----- Supplied material -----
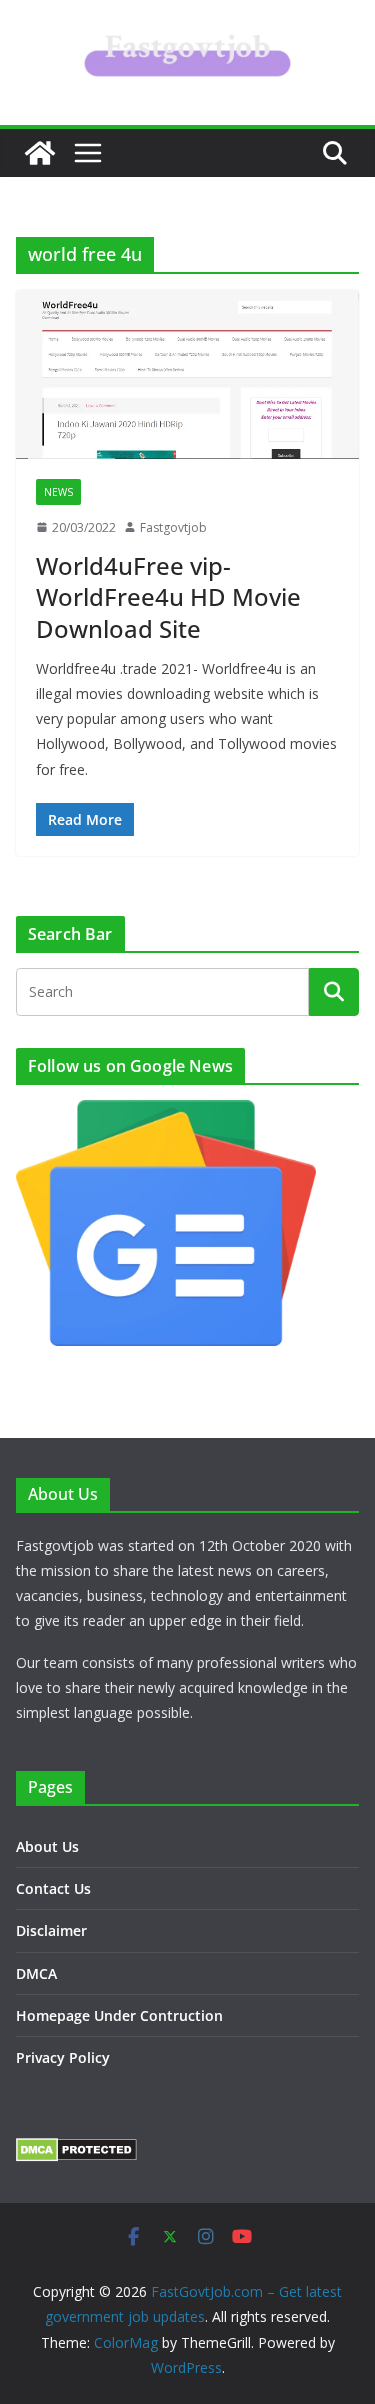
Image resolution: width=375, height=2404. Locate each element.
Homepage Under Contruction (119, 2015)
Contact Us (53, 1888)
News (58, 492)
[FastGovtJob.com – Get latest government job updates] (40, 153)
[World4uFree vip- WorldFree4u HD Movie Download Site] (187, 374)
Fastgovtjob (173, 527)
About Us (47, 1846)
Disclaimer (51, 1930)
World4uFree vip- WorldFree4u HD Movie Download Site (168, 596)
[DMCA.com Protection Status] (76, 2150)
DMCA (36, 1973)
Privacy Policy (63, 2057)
-----
----- Supplied material -----
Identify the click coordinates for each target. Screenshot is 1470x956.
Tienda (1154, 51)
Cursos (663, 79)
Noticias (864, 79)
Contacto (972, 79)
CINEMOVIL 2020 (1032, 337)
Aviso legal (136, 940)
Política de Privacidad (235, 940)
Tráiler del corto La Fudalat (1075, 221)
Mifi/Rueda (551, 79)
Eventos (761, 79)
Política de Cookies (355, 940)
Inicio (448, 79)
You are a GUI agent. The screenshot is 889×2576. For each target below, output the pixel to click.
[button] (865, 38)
-----
* [Your objective] Among the records above, a stretch begins at the line containing "Image resolution: width=375, height=2404." and ends at the line containing "Privacy Policy (63, 2057)". Restate that stretch word for word, and nothing else.

* [Result of this exercise]
Image resolution: width=375, height=2404. Locate each element.
Homepage Under Contruction (119, 2015)
Contact Us (53, 1888)
News (58, 492)
[FastGovtJob.com – Get latest government job updates] (40, 153)
[World4uFree vip- WorldFree4u HD Movie Download Site] (187, 374)
Fastgovtjob (173, 527)
About Us (47, 1846)
Disclaimer (51, 1930)
World4uFree vip- WorldFree4u HD Movie Download Site (168, 596)
[DMCA.com Protection Status] (76, 2150)
DMCA (36, 1973)
Privacy Policy (63, 2057)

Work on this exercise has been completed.